Lacunas do Conhecimento e Lacunas do Reconhecimento

        Sendo a norma jurídica revestida pelas propriedades da generalidade e abstração, do que se conclui tratar-se de hipótese normativa tipificadora de conduta humana indefinida e muitas vezes indeterminada, resta ao aplicador do direito a atividade da aplicação do direito por meio da subsunção de um caso concreto e particular ao império da norma jurídica.

            Ocorre que a realização da subsunção apresenta desafios em face da ausência de informação sobre os fatos do caso, ou ainda pela indeterminação semântica dos conceitos normativos. Essa duas situações são, respectivamente, denominadas pela doutrina como ”lacunas de conhecimento” e “lacunas de reconhecimento”.

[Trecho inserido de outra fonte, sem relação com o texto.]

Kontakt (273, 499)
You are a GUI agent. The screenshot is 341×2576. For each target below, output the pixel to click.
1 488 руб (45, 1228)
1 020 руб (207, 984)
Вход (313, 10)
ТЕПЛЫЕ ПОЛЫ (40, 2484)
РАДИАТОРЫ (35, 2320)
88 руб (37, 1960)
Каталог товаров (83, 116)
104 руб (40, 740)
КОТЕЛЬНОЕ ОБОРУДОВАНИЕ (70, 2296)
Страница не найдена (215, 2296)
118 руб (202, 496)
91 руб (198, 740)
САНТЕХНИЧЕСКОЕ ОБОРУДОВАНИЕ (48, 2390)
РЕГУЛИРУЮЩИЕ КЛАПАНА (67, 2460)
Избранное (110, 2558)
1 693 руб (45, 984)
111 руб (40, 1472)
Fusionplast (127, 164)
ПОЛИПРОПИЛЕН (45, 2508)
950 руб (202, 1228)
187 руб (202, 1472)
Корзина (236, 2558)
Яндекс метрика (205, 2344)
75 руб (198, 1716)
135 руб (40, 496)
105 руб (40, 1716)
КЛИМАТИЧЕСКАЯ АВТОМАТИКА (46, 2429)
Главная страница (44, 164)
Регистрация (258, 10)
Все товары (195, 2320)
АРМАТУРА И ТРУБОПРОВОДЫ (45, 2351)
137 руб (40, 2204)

            As lacunas de conhecimento decorrem da falta de conhecimentos empíricos e são remediáveis pelas presunções legais que permitem ao juiz suprir o desconhecimento do fato e atuar como se conhecesse todas as circunstâncias relevantes do caso. 

            A título de exemplo, a preclusão temporal provocada pela ausência da reclamada em audiência gera uma lacuna de conhecimento quanto à matéria de fato que poderia ser levada pela parte ao juízo. Tal lacuna, por força do artigo 844, CLT, importa a revelia bem como a confissão quanto à matéria de fato.

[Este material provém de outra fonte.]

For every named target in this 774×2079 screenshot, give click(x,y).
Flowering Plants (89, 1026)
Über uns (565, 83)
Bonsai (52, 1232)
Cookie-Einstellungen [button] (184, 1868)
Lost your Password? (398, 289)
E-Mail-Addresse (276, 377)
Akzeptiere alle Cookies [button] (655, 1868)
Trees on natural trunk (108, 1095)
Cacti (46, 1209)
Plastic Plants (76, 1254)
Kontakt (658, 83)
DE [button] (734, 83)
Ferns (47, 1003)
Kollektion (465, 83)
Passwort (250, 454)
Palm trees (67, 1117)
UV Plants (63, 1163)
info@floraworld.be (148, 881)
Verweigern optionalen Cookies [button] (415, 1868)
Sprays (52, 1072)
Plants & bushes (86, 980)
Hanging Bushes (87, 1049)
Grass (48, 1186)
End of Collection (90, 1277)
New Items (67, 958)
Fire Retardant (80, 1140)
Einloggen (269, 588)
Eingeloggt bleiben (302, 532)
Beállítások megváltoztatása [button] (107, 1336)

            As lacunas de reconhecimento são oriundas da zona de incerteza, do problema da penumbra, dos conceitos plurissignificativos (isto é, vagos, imprecisos, indeterminados ou fluidos), pois se originam, não da completude ou incompletude do direito, mas sim de certas propriedades semânticas da linguagem. Elas podem ser mitigadas pela introdução de terminologia técnica e pelo chamado processo de elucidação, onde se demarcam a extensão e o sentido dos vocábulos que por qualquer razão obscurecem a explicação ou compreensão da norma.          

            Exemplos de lacunas de reconhecimento ocorrem na Lei 8078/90 (CDC) onde há referências constantes a conceitos jurídicos indeterminados, como “normalidade” (art. 8º), “onerosidade” (art. 6º, V), “previsibilidade” (art. 8º) e “equilíbrio e boa fé” (art. 4º, III), cuja compreensão não se obtém por hipóteses normativas tipificadas.

            A nova concepção da responsabilidade civil é outro exemplo. O desenvolvimento da teoria da responsabilidade objetiva ocorreu no bojo dos aumentos generalizados de acidentes, os quais não eram mais ocasionais ou fortuitos, mas frequentes e controláveis, o que se constatou em meio ao desenvolvimento das ciências autuariais e na forma de se conceber e mensurar os riscos a que as pessoas estavam submetidas.  Assim o conceito de “risco” passou a ser correlato com uma idéia de “regularidade normal”, cujo critério não é apriorístico, mas de acordo com a experiência do acidente e dos recursos tecnológicos utilizados na determinação do padrão de normalidade a ser empregado na subsunção da norma ao caso concreto.           

            Desenvolveu-se uma tecnologia do risco para mensuração dos padrões aceitáveis de normalidade sob critérios de aferição empírica. Diante disso, substituiu-se a idéia de “causa” por “imputação”, de modo que não se responsabiliza por causa acidente, mas por imputação dos riscos da atividade, cujo padrão de normalidade se define por processo e mediante elemento externo de comparação ou relativização. Logo os termos “normalidade” e “risco” são lacunas de reconhecimento suprimidas por nova principiologia jurídica.